I love this idea! I am trying to come up with a crow/raven costume this year on a budget. Planning on shopping around tomorrow for feathers and if I cant find them cheaply then I will get on ebay I guess. Still trying to decide if I want to try to add a beak to a regular black masquerade mask or buy the expensive venetian masks with the long nose. I like this skirt idea though. Any other ideas?


----------



## XandonX

So I'm wondering what the best material to layer and glue feathers to that I will then glue onto my skin to create a feather body? 

It's hard to describe but basically I'm wanting to cut panels of fabric (or silicone or some other material), layer and glue feathers to them to mimic a raven or crow chest/neck/back/shoulders and then glue those panels to my skin (with spirit gum probably)....

So, what material could I use? Ideas? Thoughts? HELP!?


----------



## Minshe

You would need something pretty lightweight if you are going to try and keep it on your body with spirit gum and the panels would have to be fairly small.
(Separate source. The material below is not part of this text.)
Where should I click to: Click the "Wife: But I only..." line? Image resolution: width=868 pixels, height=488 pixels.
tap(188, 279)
Maybe cheesecloth would work if you dyed it black--you are definitely going to have to do some experimenting with this one. If you used a stretchy lycra kind of fabric and sewed it in a tube--sized so it would stretch around your body and stay up (think tube top) --might be a better way to go--then you could glue feathers or sew feathers on the fabric, the feathers would have to be close enough together so when the fabric stretches they still look bird like. 

Using a leotard or nylons might work on different body parts too.
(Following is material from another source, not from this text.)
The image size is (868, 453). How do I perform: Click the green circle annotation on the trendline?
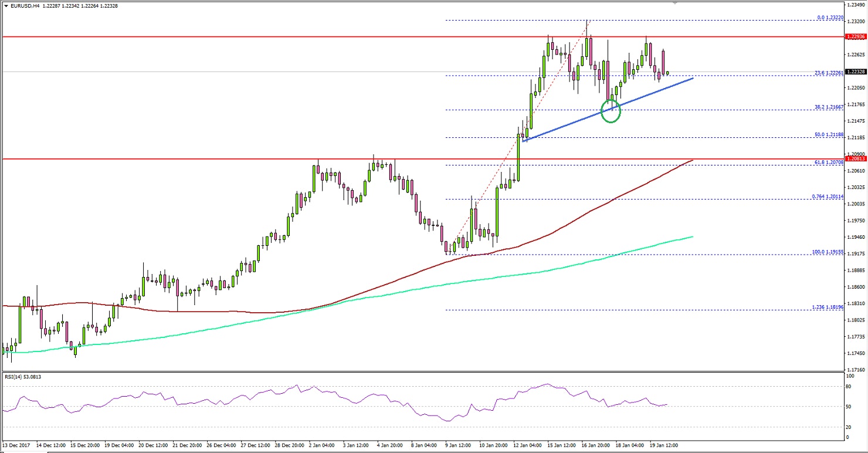[x=611, y=112]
The more I think about it --you could actually "glue" the feathers directly to your body with eyelash adhesive--maybe with spirit gum also. They use eyelash adhesive to glue on all kinds of gems, sequins, feathers, to the eye area. It doesn't take much of it to hold those, but I guess it would depend on what parts of your body you are covering and how much "stress" you are going to put on the feathers--like the back of a chair rubbing across your back (if that is where you are putting the feathers) . Good luck!


----------



## XandonX

Thanks for the thoughts Minshe! Lightweight is definitely key! I like the idea of using eyelash glue...that might be a lot easier to glue the feathers to the "fabric" than using a hot glue gun. Which might also melt whatever the material is I end up using. 
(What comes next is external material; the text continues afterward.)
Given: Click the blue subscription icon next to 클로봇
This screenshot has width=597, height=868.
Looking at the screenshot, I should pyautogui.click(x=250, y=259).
My original thought was to glue the feathers to my body too but I would need someone to do that for me...and I don't know anyone with that much patience. Especially when they'll be getting their own costumes ready for that evening. I'm going to look into cheese cloth, that might be the ticket I was looking for! It's light enough and can be dyed. 

I received the feathers today and cut out a mock panel out of white paper for my right pectoral and then layered the feathers on the paper like how I would glue them so you can get an idea of what I'm going for.








PS You guys/this forum is awesome.


----------



## Minshe

You may have to do that panel in smaller strips--just to keep the weight down some, but that would not necessarily be a bad thing and it might actually add to the bird look if you just glue strips of feather panels at the top of each panel (and not at the bottom) to your body--then they would overlap and move--just like a real bird. Hope that makes sense--it is kind of hard to explain just using words... It may be light enough to do all of it in a single panel, but again you are going to have to just try it out ahead of time and wear it around for a bit and see if it holds up. Sometimes once you start working on something like that a whole new idea emerges on how it can be done. Please make sure you post pictures of your finished project.


----------



## Hacksaw The Clown

zagone makes a few fantastic full head masks of birds,check them out if your still looking


----------



## Minshe

I am not sure what else you need, but I was in Party City yesterday and they had quite a few raven accessories and several masks--so you might want to check them out if you have one nearby I have the raven feather boa from last year and I bought the matching arm circle things (for your shoulders. I really like the feathers on these pieces because they have that green sheen to them and are not just flat black I use the boa year-round for decoration and I will probably do that with the arm circles as well. 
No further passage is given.